Several low molecular weight DNA species have been isolated from autonomous parvovirus-infected cells that could·not be demonstrated in mock-infected cells. The DNA species were termed replicative forms and intermediates. The purpose of this study was to isolate and characterize the replicative forms from bovine parvovirus (BPV)-infected cells.

Low molecular weight DNA was isolated from BPV-infected cells by the guanidine hydrochloride method and the Hirt procedure. Heterogeneity was present in DNA samples isolated by both procedures; however the Hirt procedure seemed better suited for studies with BPV-infected cells since some of the heterogeneity could be eliminated by further purification by hydroxyapatite chromatography and sedimentation through neutral sucrose gradients.

Characterization of the purified Hirt BPV RF DNA by electron microscopy showed that the RF DNA was linear and had a mean length of 1.69 µm or a mode length of 1.66 µm. Several branches molecules were also observed, however length measurements were not performed due to the small sample size. The molecular weight of the RF DNA based upon the mean length was 3.7 x 10⁶ d and 3.6 x 10⁶ d when based upon the mode length. Molecules approaching dimer and trimer length were also observed.

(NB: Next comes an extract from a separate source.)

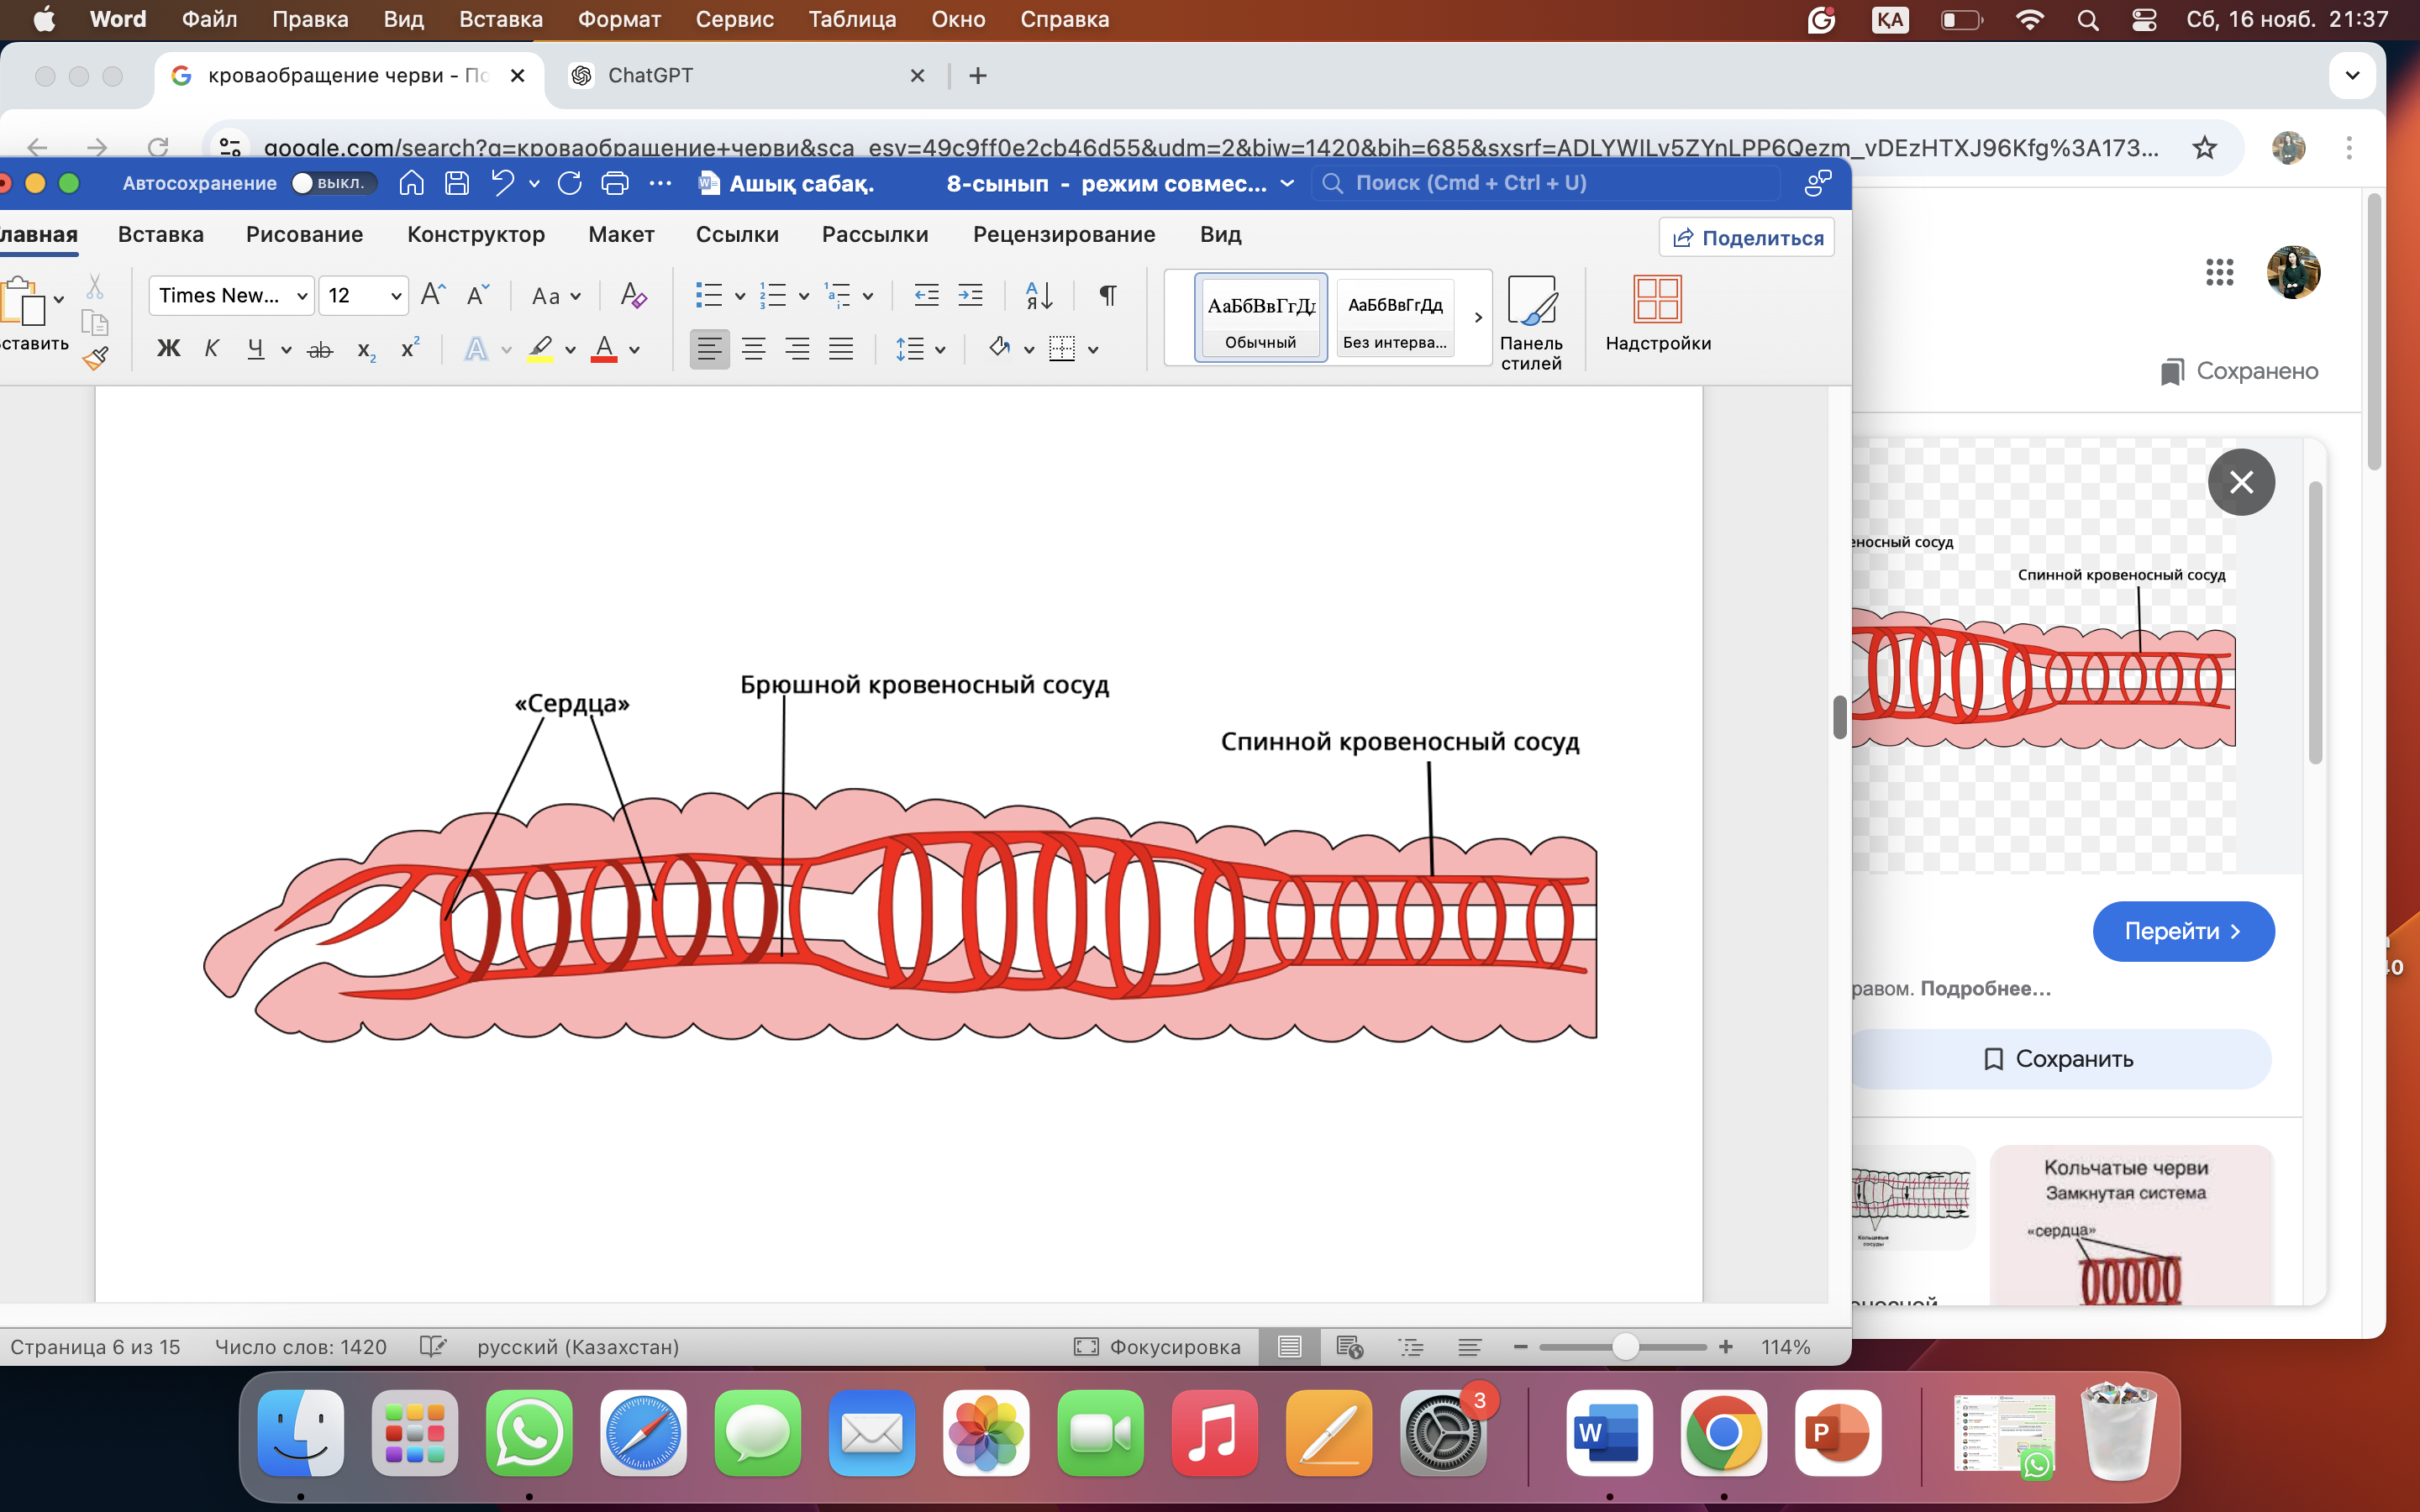This screenshot has width=2420, height=1512.
Task: Click the save document icon
Action: click(457, 183)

Sedimentaton analysis of the BPV RF DNA showed that the DNA had a bouyant density of 1.689 g/cm³ in neutral CaCl and an estimated sedimentation coefficient of 16S in neutral sucrose gradients. The molecular weight of the RF DNA based upon the sedimentation coefficient was 3.4 x 10⁶ d.

Hybridization studies showed that the RF DNA was of viral origin, but contained some cellular DNA contamination. The cellular DNA contamination could be the source of the heterogeneity observed.